MATERIAL SUPPLIED ::
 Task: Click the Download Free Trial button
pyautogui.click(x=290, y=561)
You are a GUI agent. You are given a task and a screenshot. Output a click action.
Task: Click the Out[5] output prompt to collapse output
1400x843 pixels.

PROBLEM TO SOLVE :: All of the material should be set down exactly as it reads.

EXPECTED ANSWER ::
 Task: Click the Download Free Trial button
pyautogui.click(x=290, y=561)
You are a GUI agent. You are given a task and a screenshot. Output a click action.
Task: Click the Out[5] output prompt to collapse output
1400x843 pixels.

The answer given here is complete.